• _EXERCISE DETAILS_: Report every line of the listing below in which the string "agent" appears.
+++++
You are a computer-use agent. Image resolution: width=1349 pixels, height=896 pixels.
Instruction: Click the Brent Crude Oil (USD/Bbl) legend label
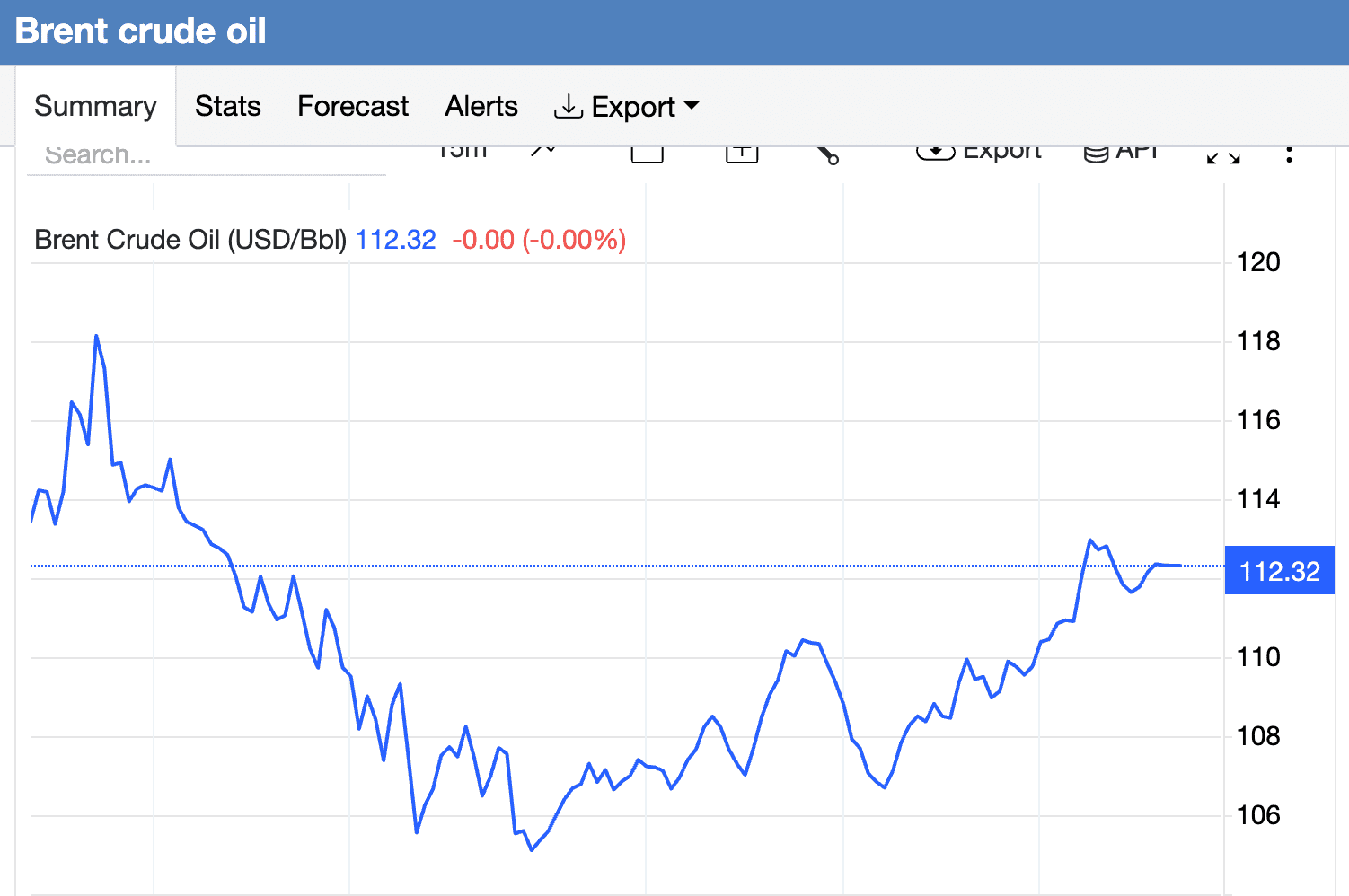tap(190, 240)
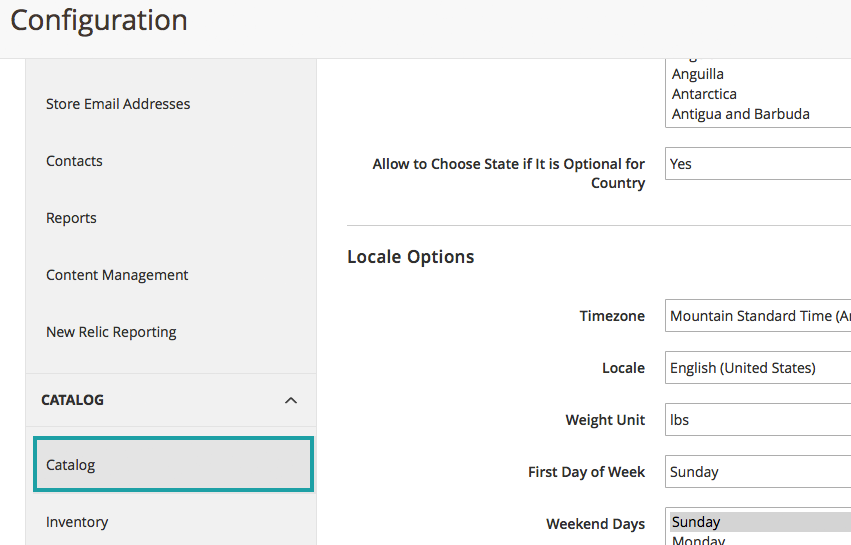
Task: Open the Weight Unit dropdown
Action: tap(757, 420)
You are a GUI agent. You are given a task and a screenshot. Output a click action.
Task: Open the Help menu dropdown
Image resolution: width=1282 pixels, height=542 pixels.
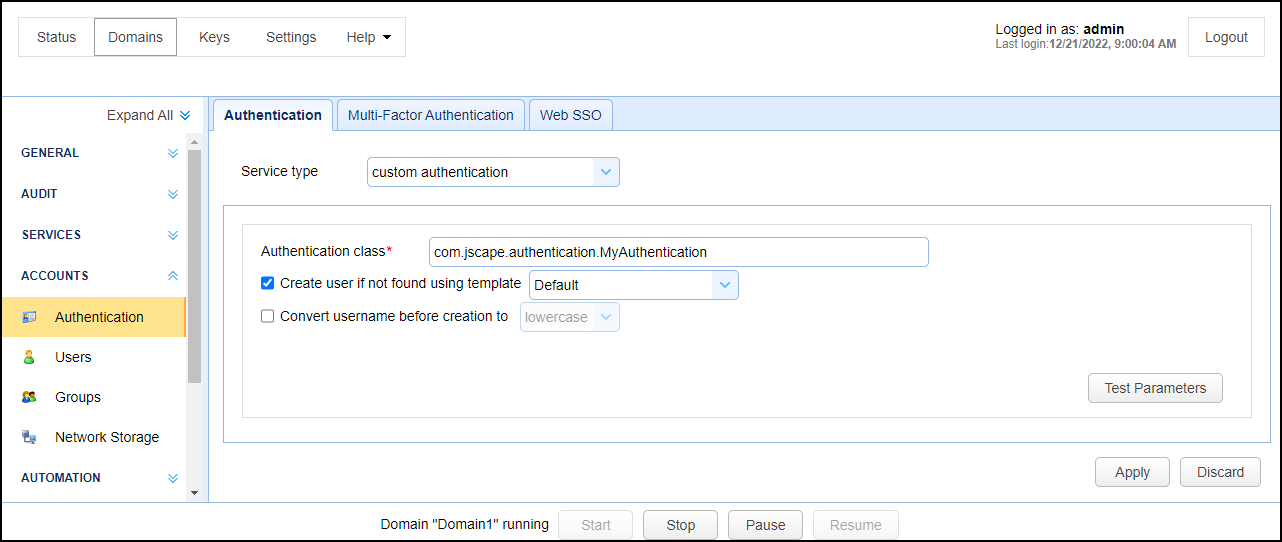(x=367, y=37)
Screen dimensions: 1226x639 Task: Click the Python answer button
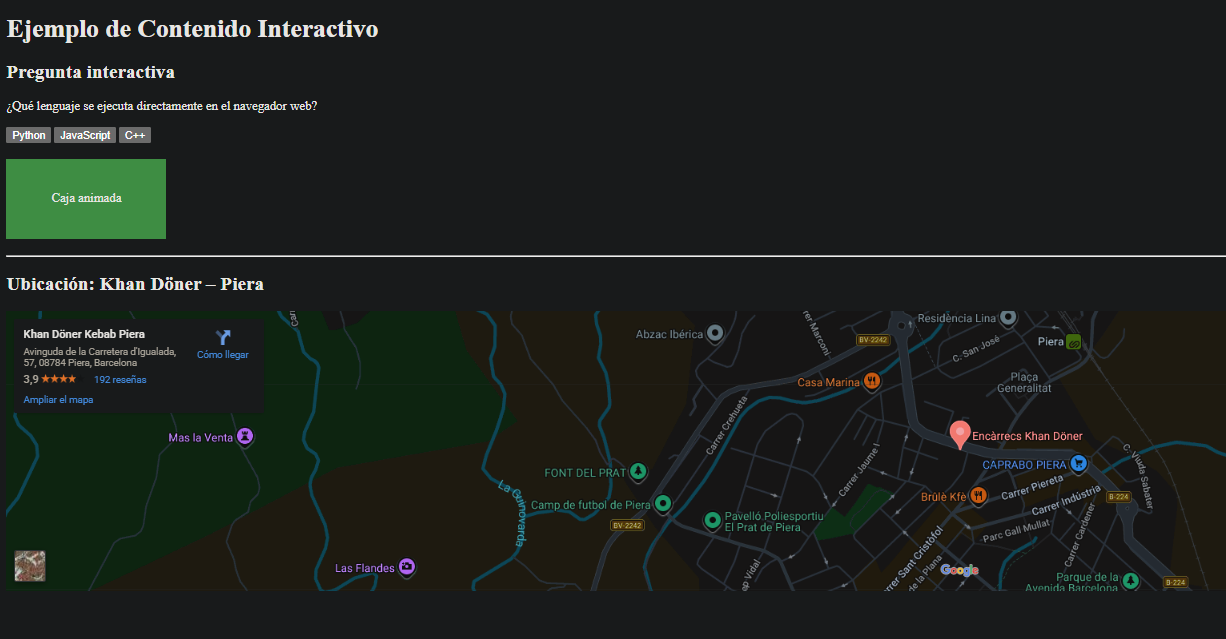28,135
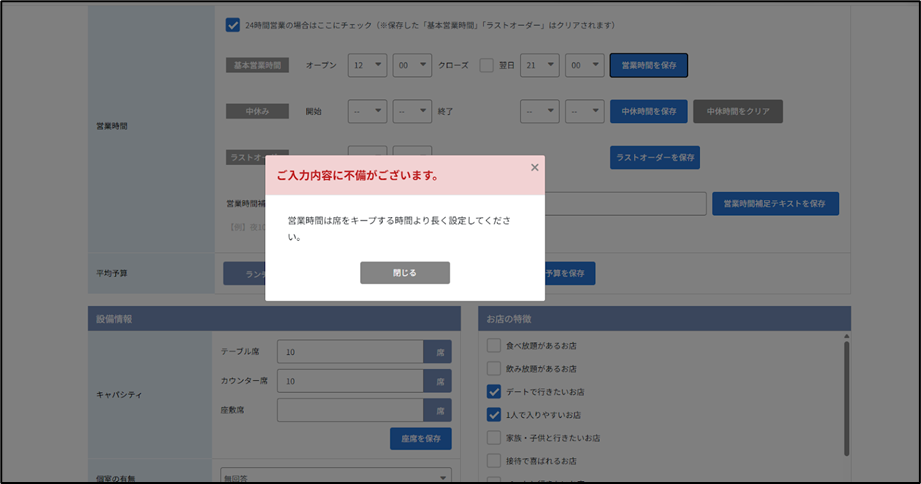This screenshot has width=921, height=484.
Task: Toggle デートで行きたいお店 checkbox
Action: tap(493, 392)
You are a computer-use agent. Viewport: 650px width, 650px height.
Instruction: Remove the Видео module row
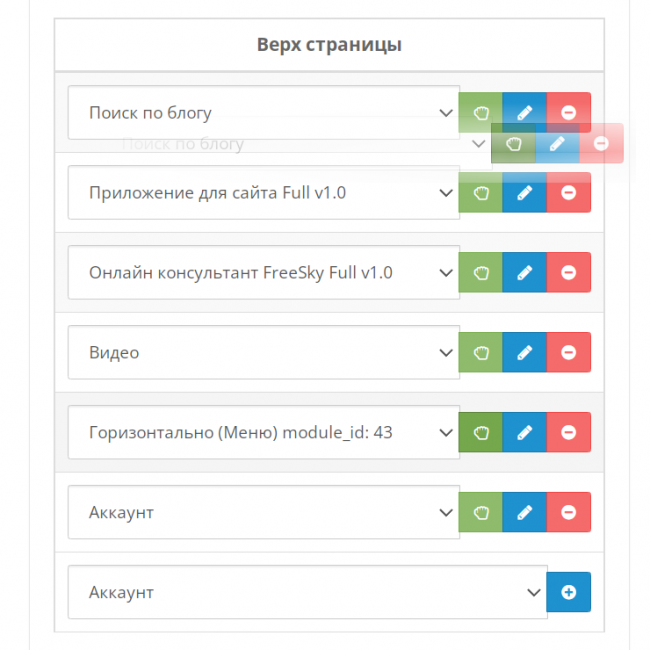pos(568,352)
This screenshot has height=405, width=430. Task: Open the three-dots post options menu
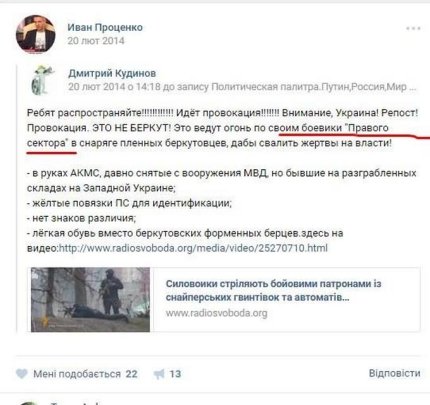[x=413, y=28]
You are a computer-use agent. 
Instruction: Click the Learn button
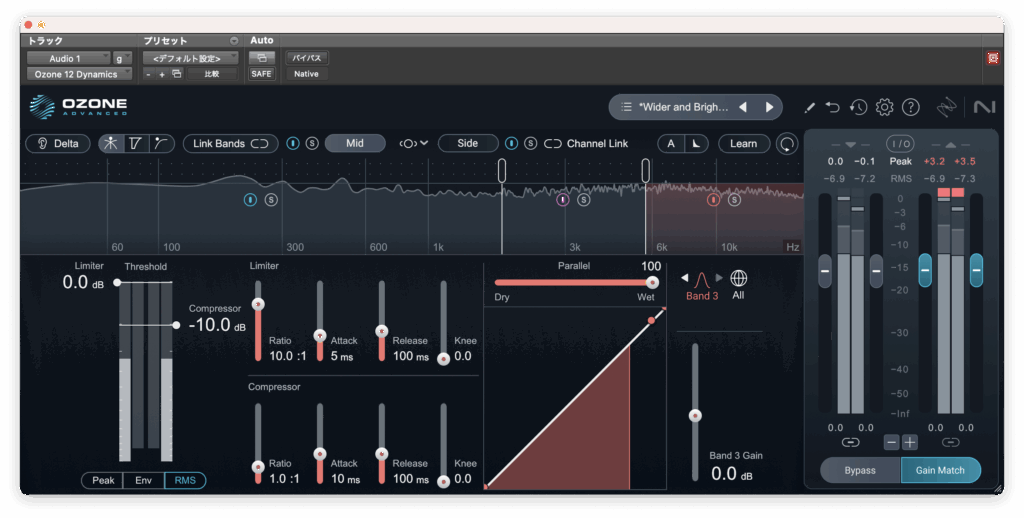pyautogui.click(x=743, y=143)
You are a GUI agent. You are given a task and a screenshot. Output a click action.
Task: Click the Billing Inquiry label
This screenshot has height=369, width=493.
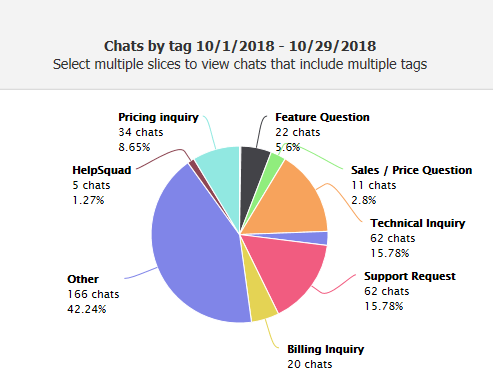326,349
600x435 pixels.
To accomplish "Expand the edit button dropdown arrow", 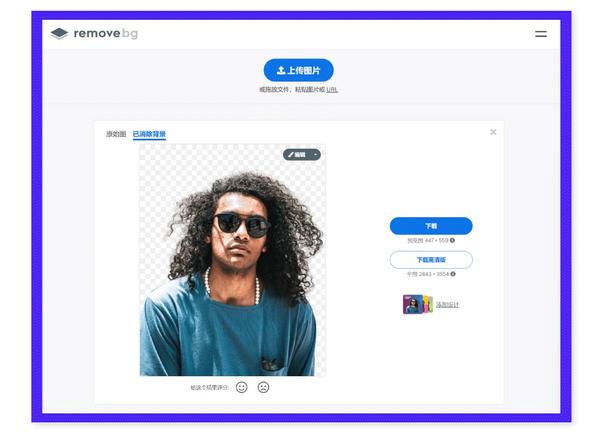I will click(316, 155).
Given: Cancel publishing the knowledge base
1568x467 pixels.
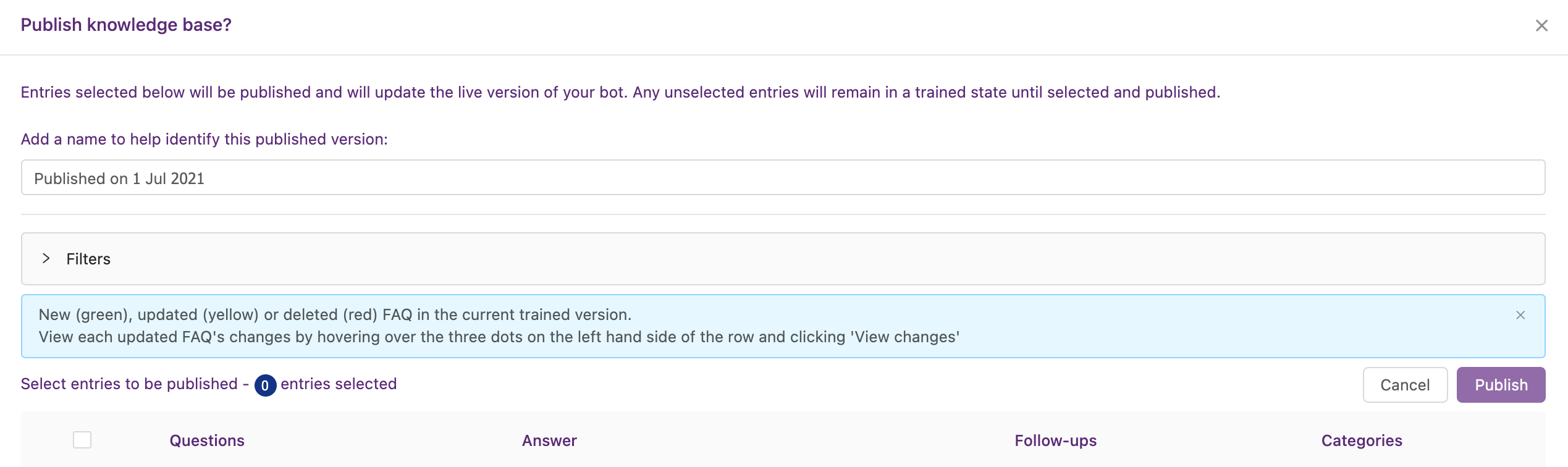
+++++
• _ANSWER SPACE_:
You are a computer-use agent. Image resolution: width=1349 pixels, height=896 pixels.
You are a GUI agent. You are given a task and a screenshot. Output a click action.
You are a computer-use agent. Viewport: 650px width, 650px height.
You are a computer-use agent. 
You are a GUI agent. You are given a task and a screenshot. Output a click action.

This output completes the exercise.